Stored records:
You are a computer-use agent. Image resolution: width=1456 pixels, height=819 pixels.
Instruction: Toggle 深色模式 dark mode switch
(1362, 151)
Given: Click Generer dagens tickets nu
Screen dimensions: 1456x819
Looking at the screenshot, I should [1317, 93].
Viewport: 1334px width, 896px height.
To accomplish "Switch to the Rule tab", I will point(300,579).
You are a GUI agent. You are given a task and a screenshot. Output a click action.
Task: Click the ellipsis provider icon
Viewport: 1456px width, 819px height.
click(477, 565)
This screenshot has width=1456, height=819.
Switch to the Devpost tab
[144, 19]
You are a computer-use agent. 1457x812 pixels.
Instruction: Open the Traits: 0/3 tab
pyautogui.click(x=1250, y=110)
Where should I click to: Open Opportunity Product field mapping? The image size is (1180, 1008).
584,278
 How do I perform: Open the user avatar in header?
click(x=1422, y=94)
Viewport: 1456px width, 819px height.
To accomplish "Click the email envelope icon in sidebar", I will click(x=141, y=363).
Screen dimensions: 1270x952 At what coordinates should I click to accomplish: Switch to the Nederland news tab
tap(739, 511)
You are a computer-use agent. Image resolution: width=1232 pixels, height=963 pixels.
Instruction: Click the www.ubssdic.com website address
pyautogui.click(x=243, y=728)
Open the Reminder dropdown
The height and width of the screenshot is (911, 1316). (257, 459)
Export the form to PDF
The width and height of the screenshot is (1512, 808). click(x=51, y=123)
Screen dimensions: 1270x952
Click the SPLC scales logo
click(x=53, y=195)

▸ REQUIREMENT
Scan the data above for the word "pixels". Copy every line in which it is found.

▸ FINAL ANSWER
You are a computer-use agent. Image resolution: width=1456 pixels, height=819 pixels.
You are a computer-use agent. 1457x812 pixels.
You are a computer-use agent. Image resolution: width=1232 pixels, height=963 pixels.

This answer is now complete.